== ABOUT THIS TASK ==
Here is the listing. Print it exactly.

== PROVIDED RECORDS ==
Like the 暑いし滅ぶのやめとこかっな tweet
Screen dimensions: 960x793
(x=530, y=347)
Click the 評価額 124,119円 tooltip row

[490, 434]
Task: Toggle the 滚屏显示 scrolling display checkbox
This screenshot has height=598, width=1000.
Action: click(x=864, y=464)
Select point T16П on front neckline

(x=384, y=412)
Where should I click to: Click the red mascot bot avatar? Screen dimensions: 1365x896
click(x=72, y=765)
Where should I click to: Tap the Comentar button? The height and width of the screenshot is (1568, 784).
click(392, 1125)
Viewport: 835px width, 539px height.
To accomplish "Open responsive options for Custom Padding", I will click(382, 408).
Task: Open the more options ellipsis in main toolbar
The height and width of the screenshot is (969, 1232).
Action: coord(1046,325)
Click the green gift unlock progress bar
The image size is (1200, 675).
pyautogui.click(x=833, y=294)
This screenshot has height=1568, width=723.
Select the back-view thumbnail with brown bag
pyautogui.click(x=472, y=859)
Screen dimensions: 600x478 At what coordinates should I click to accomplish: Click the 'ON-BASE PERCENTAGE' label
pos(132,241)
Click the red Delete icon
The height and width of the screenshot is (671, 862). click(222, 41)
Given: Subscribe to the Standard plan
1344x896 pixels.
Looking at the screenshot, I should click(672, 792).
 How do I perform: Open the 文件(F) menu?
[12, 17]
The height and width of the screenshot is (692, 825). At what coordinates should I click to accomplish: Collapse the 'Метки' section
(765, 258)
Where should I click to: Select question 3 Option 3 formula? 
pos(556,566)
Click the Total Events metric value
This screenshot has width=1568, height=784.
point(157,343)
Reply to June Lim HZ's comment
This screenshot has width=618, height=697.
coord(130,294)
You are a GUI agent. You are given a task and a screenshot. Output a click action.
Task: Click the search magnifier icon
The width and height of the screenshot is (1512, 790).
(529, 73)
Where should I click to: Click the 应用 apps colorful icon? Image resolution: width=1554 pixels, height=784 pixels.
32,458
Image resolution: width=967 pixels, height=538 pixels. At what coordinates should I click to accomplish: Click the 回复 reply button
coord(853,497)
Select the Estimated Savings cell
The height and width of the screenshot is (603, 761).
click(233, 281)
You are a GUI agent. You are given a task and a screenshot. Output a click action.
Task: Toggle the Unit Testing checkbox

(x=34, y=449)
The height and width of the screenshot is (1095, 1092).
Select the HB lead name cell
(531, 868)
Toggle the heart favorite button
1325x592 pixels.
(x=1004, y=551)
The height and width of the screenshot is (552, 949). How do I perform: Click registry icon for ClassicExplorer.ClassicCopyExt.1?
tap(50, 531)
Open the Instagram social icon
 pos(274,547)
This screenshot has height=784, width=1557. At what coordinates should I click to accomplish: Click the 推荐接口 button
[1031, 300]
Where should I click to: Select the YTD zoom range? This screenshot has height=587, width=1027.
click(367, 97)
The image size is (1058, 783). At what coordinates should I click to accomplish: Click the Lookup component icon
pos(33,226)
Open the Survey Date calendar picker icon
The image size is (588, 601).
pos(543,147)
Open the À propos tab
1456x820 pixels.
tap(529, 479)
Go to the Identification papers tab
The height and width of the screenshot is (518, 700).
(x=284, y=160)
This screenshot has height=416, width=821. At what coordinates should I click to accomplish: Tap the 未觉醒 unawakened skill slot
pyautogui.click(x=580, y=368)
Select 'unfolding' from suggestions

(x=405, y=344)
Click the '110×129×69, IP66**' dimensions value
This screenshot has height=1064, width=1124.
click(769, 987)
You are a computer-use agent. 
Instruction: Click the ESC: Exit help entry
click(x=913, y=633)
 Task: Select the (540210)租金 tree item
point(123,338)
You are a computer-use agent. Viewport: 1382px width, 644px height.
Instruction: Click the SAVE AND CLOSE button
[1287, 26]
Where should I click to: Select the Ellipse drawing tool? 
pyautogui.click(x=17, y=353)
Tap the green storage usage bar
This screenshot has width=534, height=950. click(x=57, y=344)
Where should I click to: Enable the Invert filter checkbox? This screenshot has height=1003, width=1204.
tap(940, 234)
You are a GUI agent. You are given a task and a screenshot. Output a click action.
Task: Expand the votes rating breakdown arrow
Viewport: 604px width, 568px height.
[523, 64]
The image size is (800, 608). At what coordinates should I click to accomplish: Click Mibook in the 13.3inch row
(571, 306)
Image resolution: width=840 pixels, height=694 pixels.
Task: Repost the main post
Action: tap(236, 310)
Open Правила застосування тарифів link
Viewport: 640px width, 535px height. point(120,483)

== RESULT OF THE EXERCISE ==
Like the 暑いし滅ぶのやめとこかっな tweet
Screen dimensions: 960x793
(x=530, y=347)
Click the 評価額 124,119円 tooltip row

[490, 434]
Task: Toggle the 滚屏显示 scrolling display checkbox
This screenshot has height=598, width=1000.
Action: click(x=864, y=464)
Select point T16П on front neckline

(x=384, y=412)
Where should I click to: Click the red mascot bot avatar? Screen dimensions: 1365x896
click(x=72, y=765)
Where should I click to: Tap the Comentar button? The height and width of the screenshot is (1568, 784).
click(392, 1125)
Viewport: 835px width, 539px height.
To accomplish "Open responsive options for Custom Padding", I will click(382, 408).
Task: Open the more options ellipsis in main toolbar
The height and width of the screenshot is (969, 1232).
Action: coord(1046,325)
Click the green gift unlock progress bar
The image size is (1200, 675).
pyautogui.click(x=833, y=294)
This screenshot has height=1568, width=723.
Select the back-view thumbnail with brown bag
pyautogui.click(x=472, y=859)
Screen dimensions: 600x478 At what coordinates should I click to accomplish: Click the 'ON-BASE PERCENTAGE' label
pos(132,241)
Click the red Delete icon
The height and width of the screenshot is (671, 862). click(222, 41)
Given: Subscribe to the Standard plan
1344x896 pixels.
Looking at the screenshot, I should click(672, 792).
 How do I perform: Open the 文件(F) menu?
[12, 17]
The height and width of the screenshot is (692, 825). At what coordinates should I click to accomplish: Collapse the 'Метки' section
(765, 258)
Where should I click to: Select question 3 Option 3 formula? 
pos(556,566)
Click the Total Events metric value
This screenshot has width=1568, height=784.
point(157,343)
Reply to June Lim HZ's comment
This screenshot has width=618, height=697.
coord(130,294)
You are a GUI agent. You are given a task and a screenshot. Output a click action.
Task: Click the search magnifier icon
The width and height of the screenshot is (1512, 790).
(529, 73)
Where should I click to: Click the 应用 apps colorful icon? Image resolution: width=1554 pixels, height=784 pixels.
32,458
Image resolution: width=967 pixels, height=538 pixels. At what coordinates should I click to accomplish: Click the 回复 reply button
coord(853,497)
Select the Estimated Savings cell
The height and width of the screenshot is (603, 761).
click(233, 281)
You are a GUI agent. You are given a task and a screenshot. Output a click action.
Task: Toggle the Unit Testing checkbox

(x=34, y=449)
The height and width of the screenshot is (1095, 1092).
Select the HB lead name cell
(531, 868)
Toggle the heart favorite button
1325x592 pixels.
(x=1004, y=551)
The height and width of the screenshot is (552, 949). How do I perform: Click registry icon for ClassicExplorer.ClassicCopyExt.1?
tap(50, 531)
Open the Instagram social icon
 pos(274,547)
This screenshot has height=784, width=1557. At what coordinates should I click to accomplish: Click the 推荐接口 button
[1031, 300]
Where should I click to: Select the YTD zoom range? This screenshot has height=587, width=1027.
click(367, 97)
The image size is (1058, 783). At what coordinates should I click to accomplish: Click the Lookup component icon
pos(33,226)
Open the Survey Date calendar picker icon
The image size is (588, 601).
pos(543,147)
Open the À propos tab
1456x820 pixels.
tap(529, 479)
Go to the Identification papers tab
The height and width of the screenshot is (518, 700).
(x=284, y=160)
This screenshot has height=416, width=821. At what coordinates should I click to accomplish: Tap the 未觉醒 unawakened skill slot
pyautogui.click(x=580, y=368)
Select 'unfolding' from suggestions

(x=405, y=344)
Click the '110×129×69, IP66**' dimensions value
This screenshot has height=1064, width=1124.
click(769, 987)
You are a computer-use agent. 
Instruction: Click the ESC: Exit help entry
click(x=913, y=633)
 Task: Select the (540210)租金 tree item
point(123,338)
You are a computer-use agent. Viewport: 1382px width, 644px height.
Instruction: Click the SAVE AND CLOSE button
[1287, 26]
Where should I click to: Select the Ellipse drawing tool? 
pyautogui.click(x=17, y=353)
Tap the green storage usage bar
This screenshot has width=534, height=950. click(x=57, y=344)
Where should I click to: Enable the Invert filter checkbox? This screenshot has height=1003, width=1204.
tap(940, 234)
You are a GUI agent. You are given a task and a screenshot. Output a click action.
Task: Expand the votes rating breakdown arrow
Viewport: 604px width, 568px height.
[523, 64]
The image size is (800, 608). At what coordinates should I click to accomplish: Click Mibook in the 13.3inch row
(571, 306)
Image resolution: width=840 pixels, height=694 pixels.
Task: Repost the main post
Action: tap(236, 310)
Open Правила застосування тарифів link
Viewport: 640px width, 535px height. point(120,483)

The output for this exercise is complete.